= Rabindranath Mondal =

Indian politician

Rabindranath Mondal (1941 – 2024) is an Indian politician from West Bengal. He is a seven–time member of the West Bengal Legislative Assembly from Rajarhat New Town Assembly constituency in North 24 Parganas district. He last won the 2006 West Bengal Legislative Assembly election representing the Communist Party of India (Marxist) party.
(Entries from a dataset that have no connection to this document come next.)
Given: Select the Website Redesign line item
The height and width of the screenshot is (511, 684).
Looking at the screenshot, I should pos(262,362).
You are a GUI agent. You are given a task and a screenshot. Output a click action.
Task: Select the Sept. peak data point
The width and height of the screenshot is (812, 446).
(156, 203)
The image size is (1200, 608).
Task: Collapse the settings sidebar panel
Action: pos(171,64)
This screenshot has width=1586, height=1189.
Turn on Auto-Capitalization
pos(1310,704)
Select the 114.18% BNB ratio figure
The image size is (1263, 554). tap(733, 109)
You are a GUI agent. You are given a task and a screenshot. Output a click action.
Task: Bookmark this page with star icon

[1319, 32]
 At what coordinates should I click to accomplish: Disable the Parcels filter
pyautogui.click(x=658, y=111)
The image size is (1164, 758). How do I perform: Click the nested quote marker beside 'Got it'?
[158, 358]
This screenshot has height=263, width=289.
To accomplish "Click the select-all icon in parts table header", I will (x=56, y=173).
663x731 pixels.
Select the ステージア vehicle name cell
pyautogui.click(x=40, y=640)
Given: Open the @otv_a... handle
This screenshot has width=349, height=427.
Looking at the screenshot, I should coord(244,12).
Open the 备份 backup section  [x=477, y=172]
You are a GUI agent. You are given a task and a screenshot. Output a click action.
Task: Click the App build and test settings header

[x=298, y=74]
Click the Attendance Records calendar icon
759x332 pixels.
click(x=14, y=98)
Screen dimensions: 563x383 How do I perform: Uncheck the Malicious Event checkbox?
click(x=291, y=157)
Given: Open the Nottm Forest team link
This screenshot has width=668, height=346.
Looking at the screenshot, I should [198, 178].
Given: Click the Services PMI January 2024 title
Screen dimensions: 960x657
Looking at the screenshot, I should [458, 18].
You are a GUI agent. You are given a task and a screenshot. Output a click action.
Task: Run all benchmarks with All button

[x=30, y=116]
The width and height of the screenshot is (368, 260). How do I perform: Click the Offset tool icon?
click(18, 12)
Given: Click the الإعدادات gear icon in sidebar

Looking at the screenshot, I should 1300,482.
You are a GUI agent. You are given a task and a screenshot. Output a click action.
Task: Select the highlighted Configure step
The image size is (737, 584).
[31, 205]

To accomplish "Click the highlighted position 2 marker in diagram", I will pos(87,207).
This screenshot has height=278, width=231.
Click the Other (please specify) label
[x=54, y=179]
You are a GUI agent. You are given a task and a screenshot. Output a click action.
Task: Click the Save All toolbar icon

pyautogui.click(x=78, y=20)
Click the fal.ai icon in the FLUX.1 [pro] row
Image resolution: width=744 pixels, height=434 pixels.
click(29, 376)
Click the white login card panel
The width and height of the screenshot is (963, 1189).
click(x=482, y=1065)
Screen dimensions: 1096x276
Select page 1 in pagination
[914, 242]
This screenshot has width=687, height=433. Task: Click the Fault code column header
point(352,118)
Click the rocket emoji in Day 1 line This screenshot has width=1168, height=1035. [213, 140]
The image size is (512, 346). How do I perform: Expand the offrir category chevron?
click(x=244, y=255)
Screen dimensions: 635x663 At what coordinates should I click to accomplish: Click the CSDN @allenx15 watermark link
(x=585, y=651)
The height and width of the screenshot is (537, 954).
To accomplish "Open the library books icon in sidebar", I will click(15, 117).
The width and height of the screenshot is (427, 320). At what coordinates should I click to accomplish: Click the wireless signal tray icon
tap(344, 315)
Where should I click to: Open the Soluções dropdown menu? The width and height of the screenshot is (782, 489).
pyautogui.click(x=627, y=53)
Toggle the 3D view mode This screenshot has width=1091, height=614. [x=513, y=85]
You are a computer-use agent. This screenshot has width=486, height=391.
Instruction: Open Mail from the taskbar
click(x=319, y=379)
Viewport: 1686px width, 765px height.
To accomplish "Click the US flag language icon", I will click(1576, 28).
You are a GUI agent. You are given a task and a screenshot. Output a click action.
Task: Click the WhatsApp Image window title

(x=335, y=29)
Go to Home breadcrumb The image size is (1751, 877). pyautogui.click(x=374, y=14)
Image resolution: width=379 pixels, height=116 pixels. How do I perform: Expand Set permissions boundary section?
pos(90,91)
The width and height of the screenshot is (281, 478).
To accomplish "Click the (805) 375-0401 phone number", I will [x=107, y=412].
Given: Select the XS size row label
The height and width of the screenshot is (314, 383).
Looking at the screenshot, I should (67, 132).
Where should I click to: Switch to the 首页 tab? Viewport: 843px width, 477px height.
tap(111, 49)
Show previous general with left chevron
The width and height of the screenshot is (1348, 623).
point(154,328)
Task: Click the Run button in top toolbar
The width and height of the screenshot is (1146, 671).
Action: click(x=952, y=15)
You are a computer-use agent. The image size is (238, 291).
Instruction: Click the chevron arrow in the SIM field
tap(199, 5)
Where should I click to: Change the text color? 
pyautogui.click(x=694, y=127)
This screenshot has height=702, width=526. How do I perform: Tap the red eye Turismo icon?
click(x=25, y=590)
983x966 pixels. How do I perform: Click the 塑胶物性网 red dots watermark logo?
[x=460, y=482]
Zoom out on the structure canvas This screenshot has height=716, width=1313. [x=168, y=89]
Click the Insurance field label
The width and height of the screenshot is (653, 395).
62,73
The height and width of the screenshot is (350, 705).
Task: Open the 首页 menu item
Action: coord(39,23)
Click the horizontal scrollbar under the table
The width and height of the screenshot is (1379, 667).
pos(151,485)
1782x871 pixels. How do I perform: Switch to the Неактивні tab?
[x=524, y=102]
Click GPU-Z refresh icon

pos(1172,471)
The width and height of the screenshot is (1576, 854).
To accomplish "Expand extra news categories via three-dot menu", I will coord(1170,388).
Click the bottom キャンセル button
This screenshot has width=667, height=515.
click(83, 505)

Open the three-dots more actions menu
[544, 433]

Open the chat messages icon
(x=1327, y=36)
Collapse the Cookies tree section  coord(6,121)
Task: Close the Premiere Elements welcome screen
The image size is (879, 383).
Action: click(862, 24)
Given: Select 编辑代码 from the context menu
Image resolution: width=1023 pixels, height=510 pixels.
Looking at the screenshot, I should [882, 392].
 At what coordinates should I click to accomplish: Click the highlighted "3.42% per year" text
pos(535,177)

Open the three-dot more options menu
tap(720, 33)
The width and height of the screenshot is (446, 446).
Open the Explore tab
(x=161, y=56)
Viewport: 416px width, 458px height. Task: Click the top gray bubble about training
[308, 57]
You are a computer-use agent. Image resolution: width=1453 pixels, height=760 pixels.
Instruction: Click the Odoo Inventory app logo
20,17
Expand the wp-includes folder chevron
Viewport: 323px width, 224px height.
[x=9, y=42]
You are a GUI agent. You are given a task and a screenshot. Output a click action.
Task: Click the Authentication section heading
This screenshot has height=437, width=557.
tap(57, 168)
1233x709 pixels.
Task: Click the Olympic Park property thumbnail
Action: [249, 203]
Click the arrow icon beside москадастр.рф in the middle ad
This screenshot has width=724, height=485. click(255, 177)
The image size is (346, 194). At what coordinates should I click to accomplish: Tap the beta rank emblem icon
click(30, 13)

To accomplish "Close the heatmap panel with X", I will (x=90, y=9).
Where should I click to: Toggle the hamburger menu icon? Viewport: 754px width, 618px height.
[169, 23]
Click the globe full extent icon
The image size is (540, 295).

== Early life and education ==
Mondal is from Jibantala village, Canning II block, South 24 Parganas district. He is the son of late Shridhar Mondal.

== Career ==
Mondal won seven time from Rajarhat Assembly Constituency from 1969 to 2006. From 2011, the constituency was renamed as Rajarhat New Town Assembly constituency after delimitation. He first won the 1969 West Bengal Legislative Assembly election on the Communist Party of India (Marxist) seat but lost the next two elections to Indian National Congress candidate Khagendranath Mondal. He regained the seat in 1977 for the second time and thereafter was elected for four more consecutive terms winning the 1982, 1987, 1991 and 1996 elections. He lost the 2001 election to Trinamool Congress candidate Tanmoy Mondal but won it again for the seventh time in the 2006 West Bengal Legislative Assembly election. However, he lost the 2011 election to Purnendu Bose. In 2006, he polled 101,621 votes and defeated his nearest rival, Tanmoy Mondal of the Trinamool Congress by a margin of 16,809 votes. Later, he joined Trinamool Congress.

=== Death ===
Mondal was found dead near his house in Canning's Jibantala village on 24 June 2024.